* Begin *
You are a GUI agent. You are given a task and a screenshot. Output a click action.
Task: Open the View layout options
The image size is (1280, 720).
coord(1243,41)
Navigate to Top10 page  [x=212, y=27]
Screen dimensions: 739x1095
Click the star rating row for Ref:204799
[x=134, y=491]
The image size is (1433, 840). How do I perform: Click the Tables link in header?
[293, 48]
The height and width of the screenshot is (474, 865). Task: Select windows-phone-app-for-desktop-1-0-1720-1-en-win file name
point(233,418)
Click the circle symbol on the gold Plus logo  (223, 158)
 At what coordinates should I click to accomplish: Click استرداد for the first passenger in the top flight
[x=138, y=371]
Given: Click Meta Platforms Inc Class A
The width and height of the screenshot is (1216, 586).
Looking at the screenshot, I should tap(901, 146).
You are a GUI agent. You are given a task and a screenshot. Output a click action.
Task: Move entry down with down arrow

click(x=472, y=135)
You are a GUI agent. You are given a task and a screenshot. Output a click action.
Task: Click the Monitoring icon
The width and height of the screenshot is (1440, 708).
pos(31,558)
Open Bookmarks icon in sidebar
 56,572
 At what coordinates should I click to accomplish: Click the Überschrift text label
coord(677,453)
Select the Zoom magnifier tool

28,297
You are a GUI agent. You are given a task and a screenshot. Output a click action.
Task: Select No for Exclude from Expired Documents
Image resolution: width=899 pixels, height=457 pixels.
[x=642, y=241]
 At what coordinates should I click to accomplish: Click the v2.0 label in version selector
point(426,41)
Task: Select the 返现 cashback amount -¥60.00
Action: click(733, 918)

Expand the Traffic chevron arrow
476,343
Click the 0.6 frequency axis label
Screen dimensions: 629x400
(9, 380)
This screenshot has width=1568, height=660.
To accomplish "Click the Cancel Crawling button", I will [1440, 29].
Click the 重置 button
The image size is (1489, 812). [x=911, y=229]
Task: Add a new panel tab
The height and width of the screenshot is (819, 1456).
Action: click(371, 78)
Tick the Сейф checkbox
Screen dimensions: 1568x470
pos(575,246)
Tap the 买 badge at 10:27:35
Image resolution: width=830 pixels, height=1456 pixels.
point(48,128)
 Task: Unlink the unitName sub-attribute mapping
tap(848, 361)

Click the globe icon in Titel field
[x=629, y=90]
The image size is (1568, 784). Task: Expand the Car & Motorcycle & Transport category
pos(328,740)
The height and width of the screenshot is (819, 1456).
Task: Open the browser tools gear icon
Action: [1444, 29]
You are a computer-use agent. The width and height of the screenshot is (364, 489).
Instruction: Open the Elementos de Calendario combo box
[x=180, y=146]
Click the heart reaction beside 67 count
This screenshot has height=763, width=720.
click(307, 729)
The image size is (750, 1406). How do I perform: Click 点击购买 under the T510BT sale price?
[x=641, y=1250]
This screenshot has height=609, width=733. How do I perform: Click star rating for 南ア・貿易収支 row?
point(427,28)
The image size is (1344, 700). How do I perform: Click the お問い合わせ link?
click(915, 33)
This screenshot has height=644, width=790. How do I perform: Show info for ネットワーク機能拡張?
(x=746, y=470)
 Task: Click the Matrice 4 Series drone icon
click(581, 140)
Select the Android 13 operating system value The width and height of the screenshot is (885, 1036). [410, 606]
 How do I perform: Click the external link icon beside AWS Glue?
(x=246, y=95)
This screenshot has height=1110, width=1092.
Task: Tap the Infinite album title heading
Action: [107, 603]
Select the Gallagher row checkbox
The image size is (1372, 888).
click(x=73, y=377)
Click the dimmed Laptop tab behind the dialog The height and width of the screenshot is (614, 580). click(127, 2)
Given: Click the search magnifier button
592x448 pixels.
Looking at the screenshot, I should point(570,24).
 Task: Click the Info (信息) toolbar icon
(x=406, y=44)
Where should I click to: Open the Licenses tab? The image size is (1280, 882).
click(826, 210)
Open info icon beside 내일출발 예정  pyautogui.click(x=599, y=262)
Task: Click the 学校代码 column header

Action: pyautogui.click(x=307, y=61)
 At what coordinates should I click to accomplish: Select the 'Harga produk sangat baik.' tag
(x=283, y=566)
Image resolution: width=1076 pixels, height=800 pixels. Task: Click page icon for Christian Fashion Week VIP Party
* End *
What you will do: Copy out every one of these rows precisely as they appear above.

Full output:
You are a GUI agent. You are given a task and a screenshot. Output a click action.
Task: Open the View layout options
The image size is (1280, 720).
coord(1243,41)
Navigate to Top10 page  [x=212, y=27]
Screen dimensions: 739x1095
Click the star rating row for Ref:204799
[x=134, y=491]
The image size is (1433, 840). How do I perform: Click the Tables link in header?
[293, 48]
The height and width of the screenshot is (474, 865). Task: Select windows-phone-app-for-desktop-1-0-1720-1-en-win file name
point(233,418)
Click the circle symbol on the gold Plus logo  (223, 158)
 At what coordinates should I click to accomplish: Click استرداد for the first passenger in the top flight
[x=138, y=371]
Given: Click Meta Platforms Inc Class A
The width and height of the screenshot is (1216, 586).
Looking at the screenshot, I should tap(901, 146).
You are a GUI agent. You are given a task and a screenshot. Output a click action.
Task: Move entry down with down arrow

click(x=472, y=135)
You are a GUI agent. You are given a task and a screenshot. Output a click action.
Task: Click the Monitoring icon
The width and height of the screenshot is (1440, 708).
pos(31,558)
Open Bookmarks icon in sidebar
 56,572
 At what coordinates should I click to accomplish: Click the Überschrift text label
coord(677,453)
Select the Zoom magnifier tool

28,297
You are a GUI agent. You are given a task and a screenshot. Output a click action.
Task: Select No for Exclude from Expired Documents
Image resolution: width=899 pixels, height=457 pixels.
[x=642, y=241]
 At what coordinates should I click to accomplish: Click the v2.0 label in version selector
point(426,41)
Task: Select the 返现 cashback amount -¥60.00
Action: click(733, 918)

Expand the Traffic chevron arrow
476,343
Click the 0.6 frequency axis label
Screen dimensions: 629x400
(9, 380)
This screenshot has width=1568, height=660.
To accomplish "Click the Cancel Crawling button", I will [1440, 29].
Click the 重置 button
The image size is (1489, 812). [x=911, y=229]
Task: Add a new panel tab
The height and width of the screenshot is (819, 1456).
Action: click(371, 78)
Tick the Сейф checkbox
Screen dimensions: 1568x470
pos(575,246)
Tap the 买 badge at 10:27:35
Image resolution: width=830 pixels, height=1456 pixels.
point(48,128)
 Task: Unlink the unitName sub-attribute mapping
tap(848, 361)

Click the globe icon in Titel field
[x=629, y=90]
The image size is (1568, 784). Task: Expand the Car & Motorcycle & Transport category
pos(328,740)
The height and width of the screenshot is (819, 1456).
Task: Open the browser tools gear icon
Action: [1444, 29]
You are a computer-use agent. The width and height of the screenshot is (364, 489).
Instruction: Open the Elementos de Calendario combo box
[x=180, y=146]
Click the heart reaction beside 67 count
This screenshot has height=763, width=720.
click(307, 729)
The image size is (750, 1406). How do I perform: Click 点击购买 under the T510BT sale price?
[x=641, y=1250]
This screenshot has height=609, width=733. How do I perform: Click star rating for 南ア・貿易収支 row?
point(427,28)
The image size is (1344, 700). How do I perform: Click the お問い合わせ link?
click(915, 33)
This screenshot has height=644, width=790. How do I perform: Show info for ネットワーク機能拡張?
(x=746, y=470)
 Task: Click the Matrice 4 Series drone icon
click(581, 140)
Select the Android 13 operating system value The width and height of the screenshot is (885, 1036). [410, 606]
 How do I perform: Click the external link icon beside AWS Glue?
(x=246, y=95)
This screenshot has height=1110, width=1092.
Task: Tap the Infinite album title heading
Action: [107, 603]
Select the Gallagher row checkbox
The image size is (1372, 888).
click(x=73, y=377)
Click the dimmed Laptop tab behind the dialog The height and width of the screenshot is (614, 580). click(127, 2)
Given: Click the search magnifier button
592x448 pixels.
Looking at the screenshot, I should point(570,24).
 Task: Click the Info (信息) toolbar icon
(x=406, y=44)
Where should I click to: Open the Licenses tab? The image size is (1280, 882).
click(826, 210)
Open info icon beside 내일출발 예정  pyautogui.click(x=599, y=262)
Task: Click the 学校代码 column header

Action: pyautogui.click(x=307, y=61)
 At what coordinates should I click to accomplish: Select the 'Harga produk sangat baik.' tag
(x=283, y=566)
Image resolution: width=1076 pixels, height=800 pixels. Task: Click page icon for Christian Fashion Week VIP Party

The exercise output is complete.